Initial stablecoin use cases are not consumer payments, but cross-border transfers, treasury, B2B settlement, payouts and payroll. These are areas where existing systems are less efficient. Stablecoins expand into these layers rather than replacing card-based checkout, for the time being. Once the infrastructure is firmly in place, broader payment segments are likely to follow.
Owning the infrastructure ensures Mastercard remains involved regardless of the rail used. This also highlights a divergence in strategy. Visa has so far favored partnerships, while other card networks like American Express are more cautious in a wait-and-see mode.
Mastercard is acquiring the capability directly and avoiding future disruption. If a new rail emerges, it must be integrated, not observed.
Our Takeaway
Stablecoin infrastructure is being deployed ahead of mass adoption.
Initial usage is likely to concentrate in cross-border and B2B payments, where traditional systems are most constrained. Beyond efficiency gains, stablecoins introduce programmability. Payments can be automated, conditional, and embedded into software, enabling new use cases and paving the way for agent-driven (AI) financial interactions and machine-to-machine payments.

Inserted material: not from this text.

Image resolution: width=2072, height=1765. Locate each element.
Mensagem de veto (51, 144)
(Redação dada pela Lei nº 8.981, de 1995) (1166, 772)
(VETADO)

Mastercard’s move reflects this shift. Payment systems are converging. Card networks, bank transfers, stablecoins, and tokenized deposits are becoming part of a unified infrastructure.
Mastercard is adapting to remain central to this system. We reiterate our conviction that leading payment platforms such as Mastercard may benefit from stablecoin adoption, provided they integrate these new rails. This acquisition is a step in that direction.